In Oracle, DDL cannot be undone via ROLLBACK. DML can. You are not required to begin a transaction in Oracle and a ROLLBACK will rollback to the last COMMIT or ROLLBACK before it.

The syntax for a ROLLBACK is very simple:

ROLLBACK;

Many vendors like to extend the database with proprietary syntax extensions on the standard. Oracle, for example, adds the FORCE keyword to handle special situations with distributed transactions. One extension to rollback, albeit part of the standard, is rollback to savepoint. Not all databases support SAVEPOINT.

Savepoint

A savepointallows a developer or user to maintain multiple rollbackpoints in a SQLscript or procedure. You can use them interactively but that is less useful as it can quickly get confusing.

Savepoints allow nested rollbacks. You can execute a DML command, i.e. insert a record, issue a savepoint, insert another record and then rollback just the second insert.

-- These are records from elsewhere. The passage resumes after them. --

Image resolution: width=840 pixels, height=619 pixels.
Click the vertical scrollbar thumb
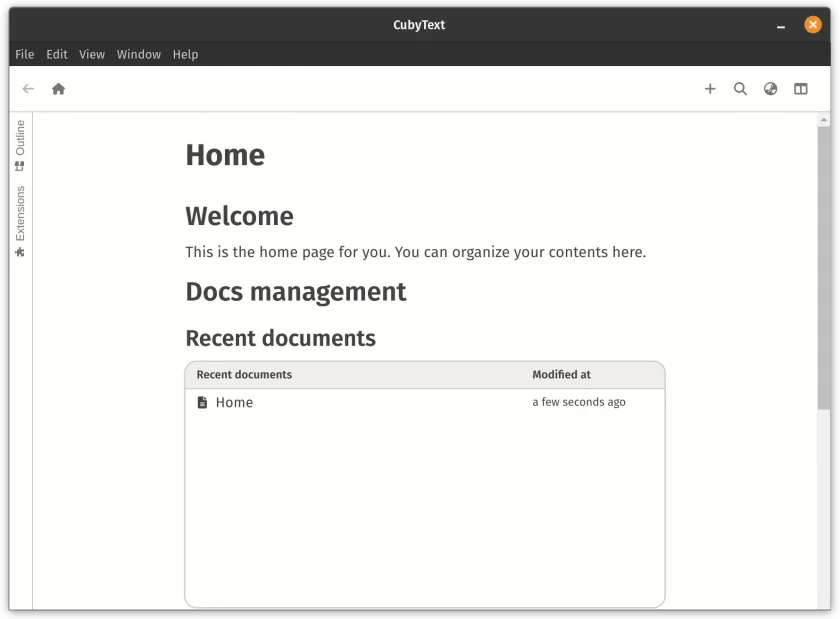(823, 268)
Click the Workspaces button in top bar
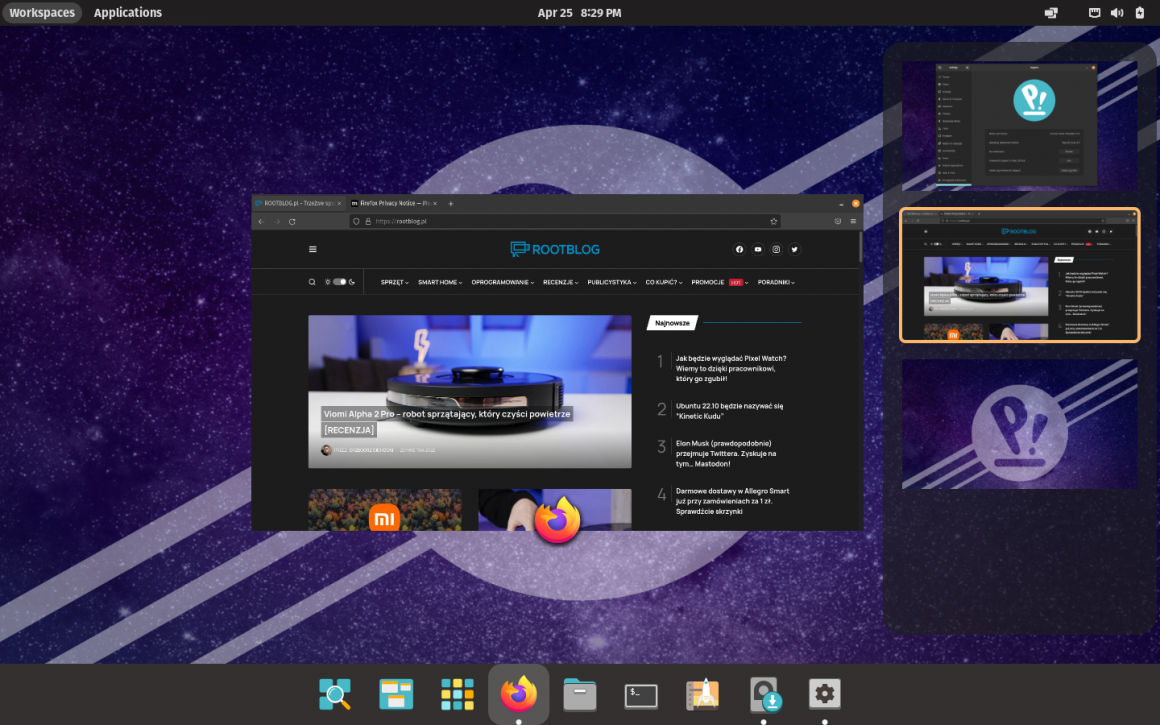Screen dimensions: 1160x725 (42, 13)
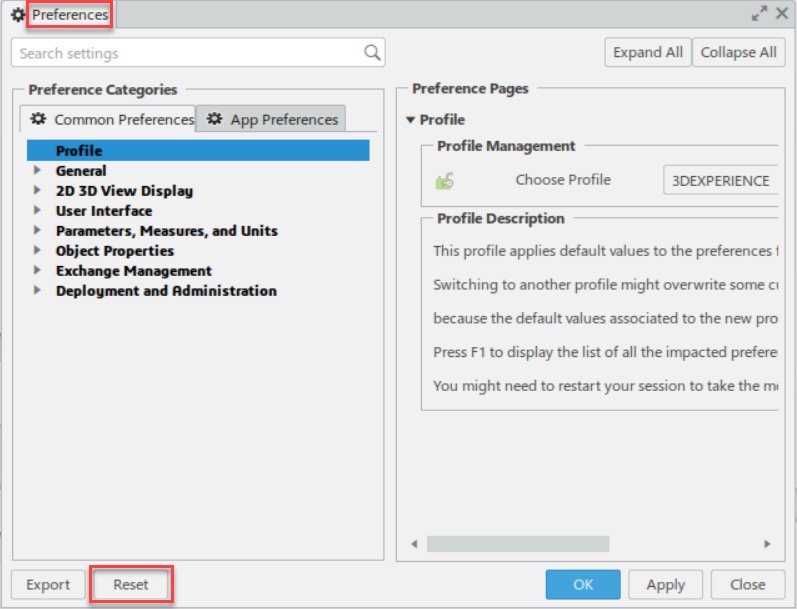Click the Collapse All button
The height and width of the screenshot is (609, 797).
(738, 53)
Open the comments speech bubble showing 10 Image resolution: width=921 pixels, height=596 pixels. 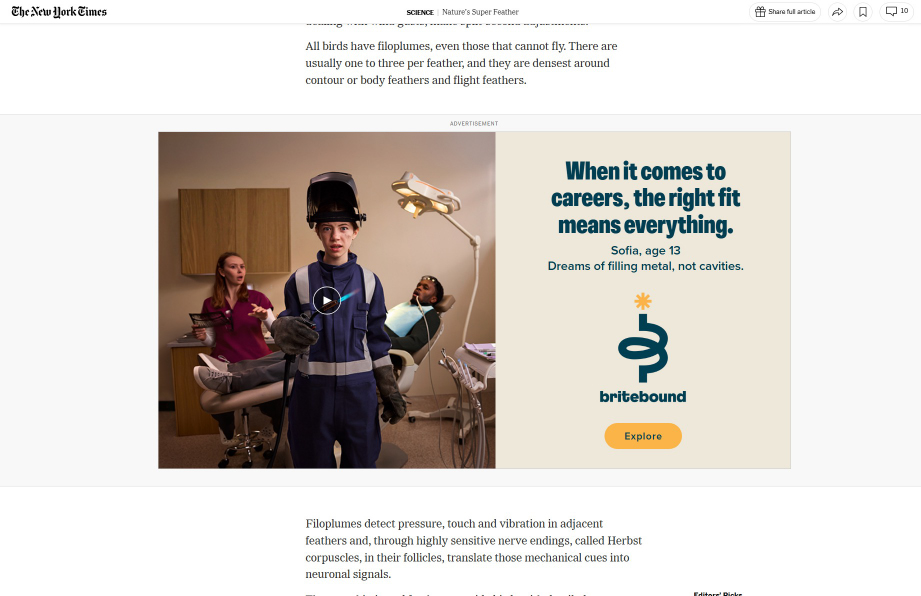(x=896, y=12)
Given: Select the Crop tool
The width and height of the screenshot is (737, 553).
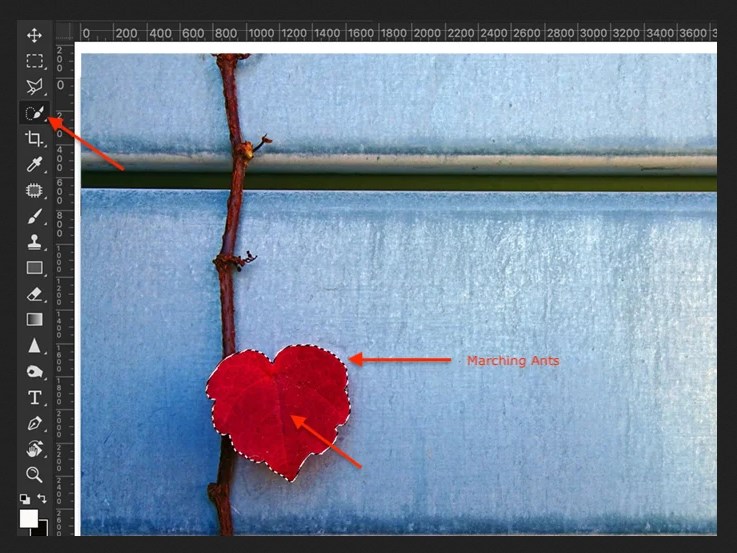Looking at the screenshot, I should click(x=34, y=139).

Without savepoints, a rollback would roll back both inserts.

Savepoint work by giving a name to a savepoint.

INSERT INTO taba(column1) VALUES (123);

SAVEPOINT first_savepoint;

INSERT INTO tabb(column2) VALUES (456);

To rollback all changes, we would use:

ROLLBACK;

To rollback just the second insert, we roll back to the named savepoint:

ROLLBACK TO first_savepoint;

It is possible for the script or session to have multiple savepoints.

INSERT INTO taba(column1) VALUES (123);

SAVEPOINT first_savepoint;

INSERT INTO tabb(column2) VALUES (456);

SAVEPOINT another_save;

INSERT INTO taba(column2) VALUES (456);

SAVEPOINT oogabooga;

INSERT INTO tabd(column3) VALUES (789);

We could roll back to any one of these:

ROLLBACK TO oogabooga;

ROLLBACK TO another_save;

Executing these two rollback commands would leave the first two inserts intact but would undo inserts 3 and 4.

Had we issued:

ROLLBACK TO first_savepoint;

None of the other savepoints would remain. Rolling back to a higher level savepoint invalidates the lower level savepoints. As a matter of a fact, if we executed:

ROLLBACK TO first_savepoint;

ROLLBACK TO oogabooga;

We would get an error in most databases.

Commit

The second most important command you can learn is the COMMIT command. Commit tells the database to save any additions, changes or deletions that you may have made. The basic syntax is very simple:

COMMIT;

In some databases, you may need to say:

COMMIT WORK:

In some databases, COMMIT WORK and COMMIT TRANSACTION are synonyms for COMMIT. As mentioned above, in some databases, END TRANSACTION is also a synonym for COMMIT.

Some extensions that you may see for the COMMIT keyword allow you to COMMIT your work but let you continue processing before the change is written to disk (NOWAIT) or to force a commit on distributed transactions (FORCE).

It's always important to review your vendor documentation for specific extensions to the SQL standard as some of these extensions are extremely valuable. For example, Oracle's NOWAIT extension can dramatically improve performance in certain situations where there is an extremely high transaction rate and during batch loads.